Labour for example is still churning out the lie that only the largest party gets to form the government at Westminster. That Jim Murphy & Co are stuck repeating this lie is further evidence that Labour treats us as if we are a bunch of idiots. We need more journalists to challenge the likes of Ed Miliband to confirm that if Labour has less MPs than the Tories, but could form a government with the support of other parties, he would just stand aside and let David Cameron continue as Prime Minister.

Then we have Labour MP Rachel Reeves boasting that the Labour party is not the party of people on benefits.  She went out of her way in an interview to stress that, “We don’t want to be seen, and we’re not, the party to represent those who are out of work.” Now the really, really sad thing about this is that Rachel is probably telling the truth here.  Labour no longer wants to represent the poor and disadvantaged it seems. Much better to just insult lots and lots of people. Not to mention insulting the memory of countless thousands of Labour party stalwarts who did think it was their job to represent all working people, including those who became unemployed and had to rely on the welfare state.  Seems the Labour party has decided that the only way to get elected in England is to insult and cast off as the new untouchables the millions of people who continue to suffer the ravages inflicted on them by our nasty coalition. Does this mean that Labour is now just as nasty?

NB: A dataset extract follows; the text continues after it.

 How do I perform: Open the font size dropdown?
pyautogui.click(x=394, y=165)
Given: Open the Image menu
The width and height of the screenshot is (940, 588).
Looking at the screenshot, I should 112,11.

Unionists and it seems most of the media in London are equally happy to indulge in a bit of repetitive insulting. Only this time it is Scots who have to bear the brunt of their ire. How dare we presume to have any kind of influence over the next UK government. Or even worse, God forbid, actually become part of the next UK government. While the Tory party is the most vocal in this almost daily repetition of anti-Scottish bile, neither Labour nor the LibDems are immune from this. All three Unionist parties are determined to rule out any kind of post election co-operation with the SNP at Westminster.

It is all so depressing and shows just how hollow were all those protestations of love coming from the Unionist parties before the referendum. The truly unexpected follow-up from the referendum campaign is that it is the Unionists who are stuck in referendum mode. The Yes campaigners have accepted the result and want to move on. To move on to reforming the UK, if that is possible, and to building a progressive UK wide alliance to bring an end to all this unnecessary austerity, which has caused so much damage to the economy.

One would have thought that the Labour party would want to be at least part of this, if not actually leading. What would be more natural than for the Labour party to be trying to build a progressive coalition with the support of other parties across the UK? But no, it seems that Labour remains trapped in its very own Groundhog Day. The SNP must be opposed and derided at every opportunity and at all cost. Even if the cost includes more Tory rule and more suffering for the poor and disadvantaged. Yet again, if the likes of Rachel Reeves represent Labour thinking, the party hardly deserves to be part of any king of progressive alliance.